I don’t think that division quite captures the group of people who, like me, are most concerned with preserving the potential of the open Web as the way culture travels in the 21st Century. But one particular sentence of Pogue’s piece made me think that despite acknowledging a sentence earlier that piracy is often a result of inadequate legal offerings by publishers, he really didn’t capture the key reason I opposed (and presumably many other students of the Web’s great potential) these bills.
It should occur to these movie studios that if you don’t give people a legal way to buy what they want, they’ll find another way to get it.
At the same time, what the piracy sites are doing doesn’t seem quite fair, either. Yes, it’s a quirk of the Internet that you can duplicate something infinitely and distribute it at no cost. But that doesn’t make it O.K. to shoplift, especially when the stolen goods are for sale at a reasonable price from legitimate sources. Yes, even if the company you’re robbing is huge, profitable and led by idiots.

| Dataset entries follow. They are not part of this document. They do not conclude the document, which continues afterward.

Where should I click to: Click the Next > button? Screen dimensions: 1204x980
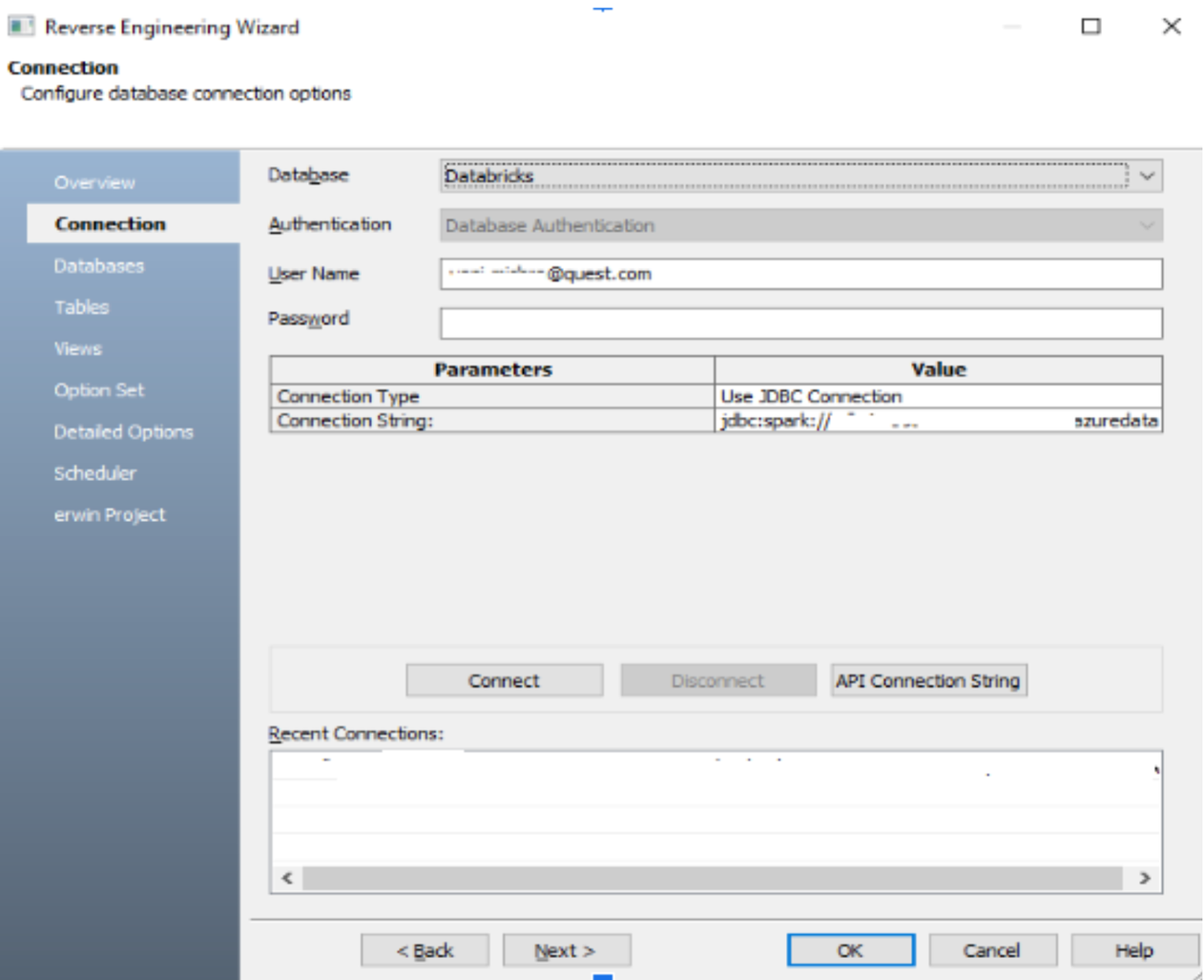[x=566, y=950]
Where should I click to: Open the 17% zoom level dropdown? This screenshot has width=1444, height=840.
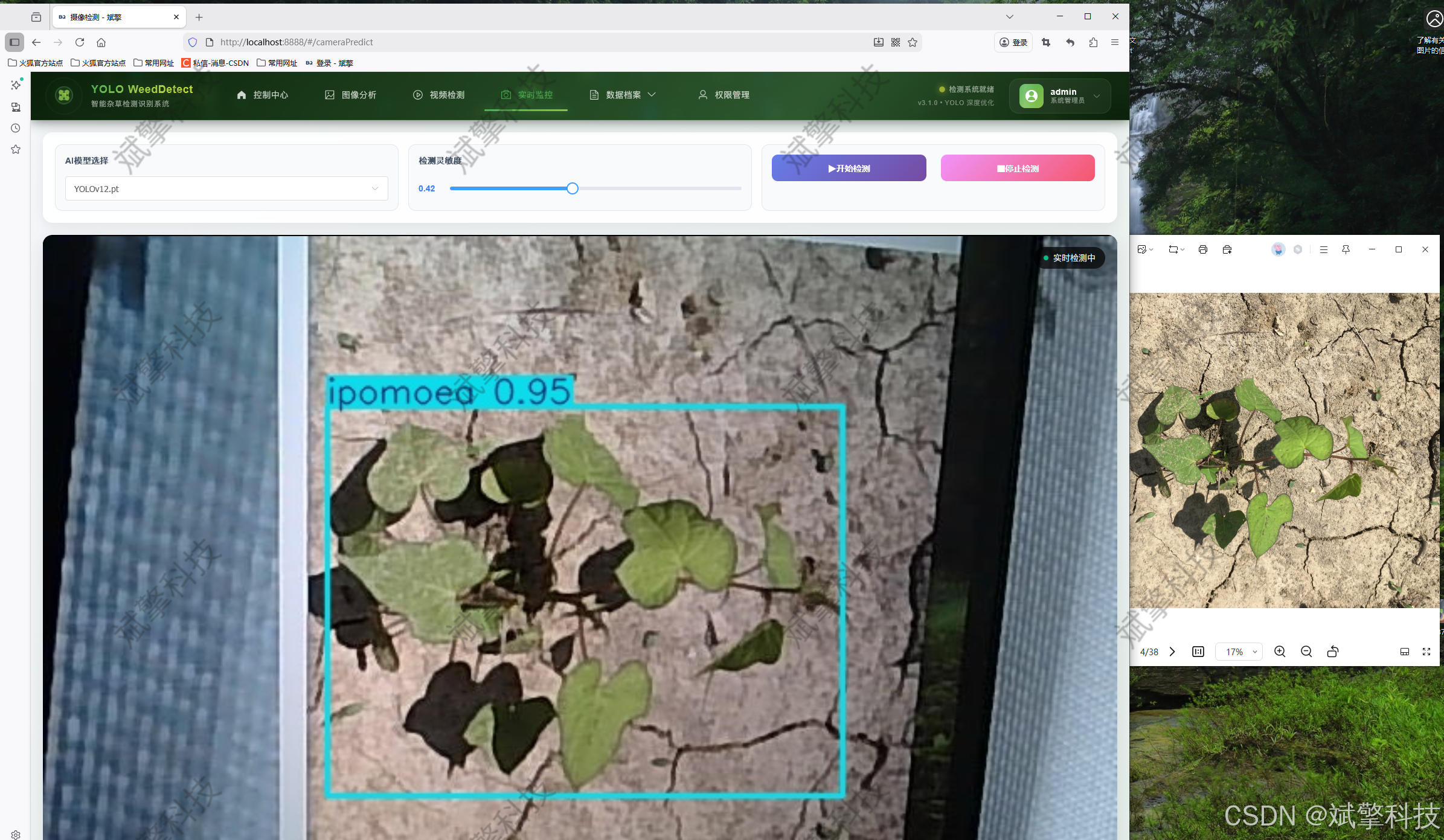1239,652
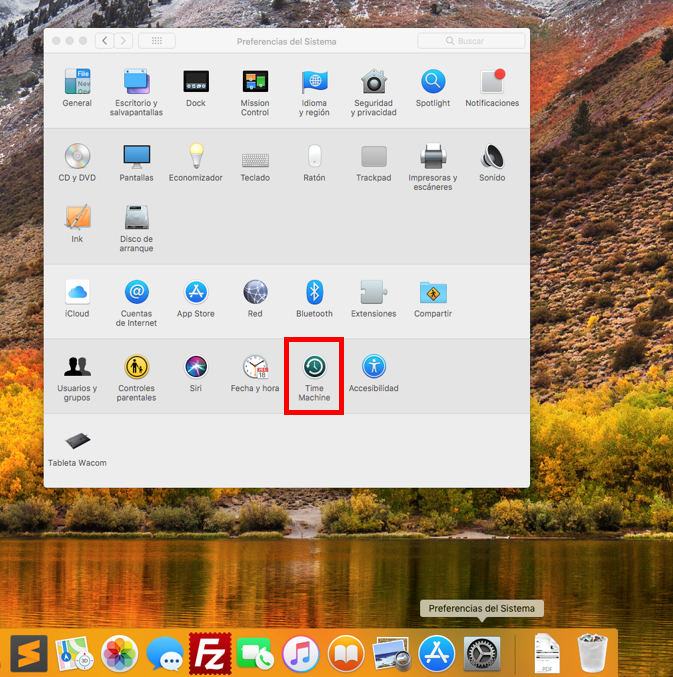Click the forward navigation arrow button
Image resolution: width=673 pixels, height=677 pixels.
[x=123, y=41]
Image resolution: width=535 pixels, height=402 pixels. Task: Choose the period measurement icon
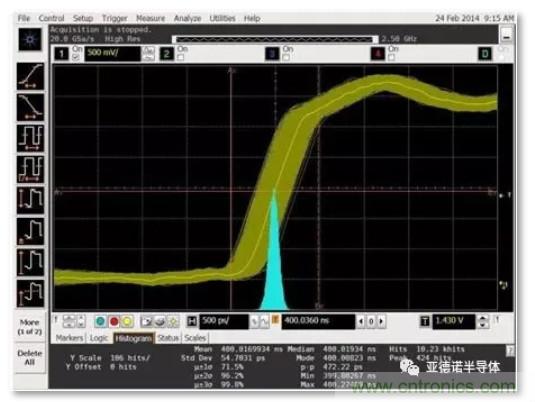[x=30, y=138]
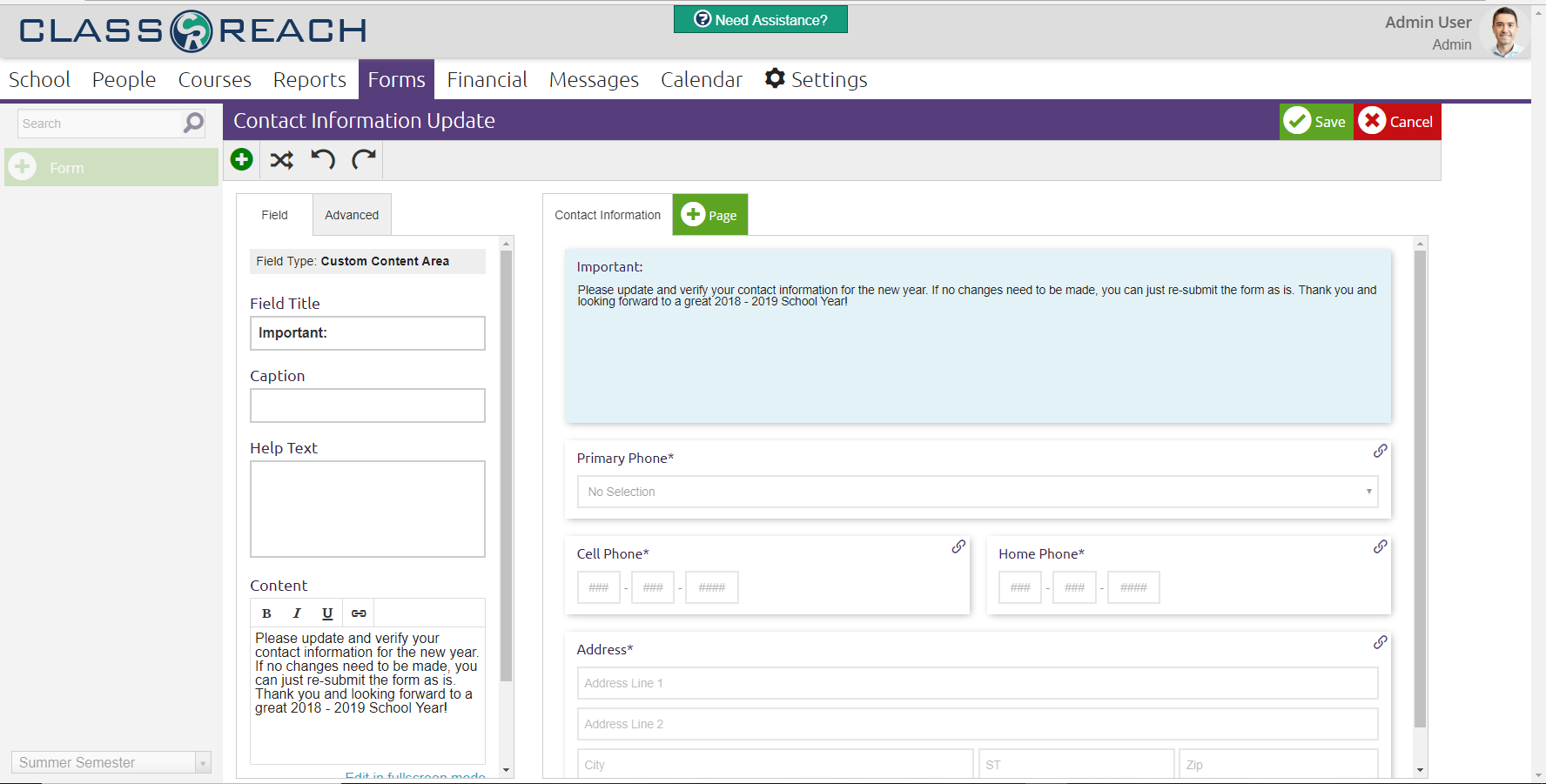Save the form

click(x=1316, y=122)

Mr. Pogue, I think that quirk is the whole point of the Internet. That anybody in the world can connect to content at no greater cost than making one copy available. In my thesis, I called these nonrivalrous resources (ch. 2.4). When you transfer one copy to someone, there is now one more in the world for no more cost. This applies to all content on the Web, not just pirated Hollywood movies. Every time someone views a web page or a YouTube video, another copy is made, at very little cost. The Web is at its very core a copy machine. The fact that the Web ends the scarcity of copies of content is its key feature. It’s not the Hollywood movies that matter to me; and as a content producer with a forthcoming book, it’s the ability of any person anywhere to access my content that will be important. As I said Wednesday, “The one thing that we can’t give them is the destruction of the Internet and the end of scarcity of information that it makes possible. That is what we’re fighting to save today.”
The big players of the music and movie industry feel that operating in a world where this is a fact of life is too scary to handle. Their business model is stuck in a world where they can exploit the scarcity of copies of content (books, DVDs, CDs) to maintain a high “value” for those copies. They feel they cannot transition to a Web-friendly business model. In fact, as I mentioned in my SOPA protest day post these industries have a history of resisting new technology not through innovation, but through lawsuits and legislation to lock down on people being able to copy cultural works, even for their own use. Clay Shirky, who also responded to Pogue’s post, spoke for a great TED video (14min) on how these players have been trying to lock down people’s ability to share (and compete with them in producing culture). And on that note, Cory Doctorow’s much-shared presentation at the Chaos Communication Congress in Berlin about “the coming war on general computation” is a must-watch of a 55min talk along the same lines.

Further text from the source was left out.